Yes, it’s tempting to be fully deployed in good times. But if things slow down, cash is king. And if asset values fall, the market’s going to take the equity anyway. Better for you to grab it first.
Emphasize durability of cash flow
It’s a lot more fun to push rents to increase net operating income, and you should always look to optimize income. But earn it by delivering better value and not just by riding a hot economy.
If times get tough for your tenants, they’ll start looking for value. When they do, make sure they find YOU at the top of the list.
Look for ways to trim expenses, lock in solid tenants with competitive longer-term leases, and restructure debt with an emphasis on stability.
You may leave a little on the table, but consider it recession insurance.
Gravitate towards affordable markets
If recession comes, businesses and households will be much more aggressive in seeking value.
Once you know you’re competitive in your current markets, consider expanding your portfolio into markets that are likely to be popular with people and businesses looking to save.
Over-priced markets and properties will probably recede. While affordable markets and properties will likely benefit from increased demand.
Watch for “Sea Change”
Sometimes recessions are just bumps on the road of business-as-usual.

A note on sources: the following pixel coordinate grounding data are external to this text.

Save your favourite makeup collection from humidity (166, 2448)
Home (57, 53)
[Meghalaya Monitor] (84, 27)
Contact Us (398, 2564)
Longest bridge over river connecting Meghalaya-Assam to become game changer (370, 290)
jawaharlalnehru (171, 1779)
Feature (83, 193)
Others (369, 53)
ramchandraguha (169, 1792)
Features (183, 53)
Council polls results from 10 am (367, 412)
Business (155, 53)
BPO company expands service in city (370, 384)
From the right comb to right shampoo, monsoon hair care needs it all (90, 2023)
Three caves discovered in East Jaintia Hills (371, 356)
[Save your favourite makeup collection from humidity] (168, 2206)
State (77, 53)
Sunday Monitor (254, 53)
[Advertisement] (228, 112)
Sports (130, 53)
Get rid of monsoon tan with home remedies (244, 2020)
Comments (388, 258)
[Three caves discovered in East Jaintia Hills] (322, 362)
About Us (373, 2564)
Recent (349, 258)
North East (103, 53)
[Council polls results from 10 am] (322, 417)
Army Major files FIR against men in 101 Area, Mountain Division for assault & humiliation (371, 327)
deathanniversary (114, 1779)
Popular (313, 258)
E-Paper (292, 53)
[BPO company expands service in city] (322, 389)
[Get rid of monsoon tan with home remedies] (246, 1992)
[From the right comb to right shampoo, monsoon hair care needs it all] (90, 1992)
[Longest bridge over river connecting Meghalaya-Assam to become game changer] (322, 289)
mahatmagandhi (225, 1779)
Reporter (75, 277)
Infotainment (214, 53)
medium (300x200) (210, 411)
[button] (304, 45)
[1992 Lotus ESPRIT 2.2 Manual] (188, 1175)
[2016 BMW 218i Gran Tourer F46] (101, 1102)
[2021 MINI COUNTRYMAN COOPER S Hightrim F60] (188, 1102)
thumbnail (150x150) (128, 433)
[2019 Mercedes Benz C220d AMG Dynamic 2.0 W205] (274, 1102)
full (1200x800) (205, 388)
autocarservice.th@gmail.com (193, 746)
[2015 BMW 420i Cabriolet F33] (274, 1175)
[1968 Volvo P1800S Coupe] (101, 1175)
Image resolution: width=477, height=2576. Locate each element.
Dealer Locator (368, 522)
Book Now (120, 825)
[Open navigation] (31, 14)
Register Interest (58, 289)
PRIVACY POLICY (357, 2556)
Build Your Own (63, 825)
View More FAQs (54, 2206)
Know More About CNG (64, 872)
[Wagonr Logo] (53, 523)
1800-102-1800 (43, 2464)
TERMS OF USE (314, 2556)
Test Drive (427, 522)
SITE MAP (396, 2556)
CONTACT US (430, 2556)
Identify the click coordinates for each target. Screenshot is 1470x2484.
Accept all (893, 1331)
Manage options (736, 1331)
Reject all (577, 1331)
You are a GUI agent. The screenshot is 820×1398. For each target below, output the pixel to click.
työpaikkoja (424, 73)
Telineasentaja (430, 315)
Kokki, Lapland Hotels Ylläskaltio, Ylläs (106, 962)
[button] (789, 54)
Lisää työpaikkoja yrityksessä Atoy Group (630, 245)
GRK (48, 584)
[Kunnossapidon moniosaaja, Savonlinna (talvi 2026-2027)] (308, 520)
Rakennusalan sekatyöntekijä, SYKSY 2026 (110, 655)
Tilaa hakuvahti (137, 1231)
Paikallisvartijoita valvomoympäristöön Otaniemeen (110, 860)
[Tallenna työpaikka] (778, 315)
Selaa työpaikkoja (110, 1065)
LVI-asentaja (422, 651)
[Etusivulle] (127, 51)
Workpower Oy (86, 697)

Sometimes recessions are part of a much broader transformation.
There are MANY things going on in the world which are far from business-as-usual. Like recessions, they can be unnerving, but they also create opportunity.
The dollar’s future as the world’s reserve currency, technology’s impact on labor, unprecedented global debt, the ascent (and now slowing) of China … are some of the many macro-factors we pay attention to.
Each of these has the potential to change the investing landscape in substantial ways.
Consider this CNBC headline …
“Contrary to widespread belief, China isn’t the cheap place to manufacture that it once was, and rising costs have been forcing manufacturers to explore new countries to make their goods.”
The article quotes the president of a Chinese textile firm …
“Add in the possibility of a lower corporate tax to as little as 15 percent, as proposed by Trump, and the U.S. becomes a no-brainer for many manufacturers …”
Could hard times in China lead to a resurgence of the U.S. rust belt?
Here’s the point …
Recession in and of itself isn’t necessarily a “bad” thing. It’s an event. In fact, it’s a regularly recurring event.
Recession isn’t necessarily universal or global. In other words, it doesn’t affect all industries, people or locations the same way at the same time.
A recession in one place can lead to a boom in another and vice-versa as people, businesses and money flow to and from challenges and opportunities.
Like winter, a recession is a season. It may not be as fun as the sunshine, but for the prepared it’s not a big deal.
Going back to the wisdom of Sam Zell … acknowledging the reality of the downside isn’t a reason to hunker down and do nothing. Doing nothing has its own downside.
The world is full of very real threats … and that’s GOOD. It creates movement from which pockets of opportunity emerge.
Because, as Sam Zell says “… taking risks is really the only way to consistently achieve above average returns …”
Your mission, should you choose to accept it, is to become a well-informed and diligent risk-taker.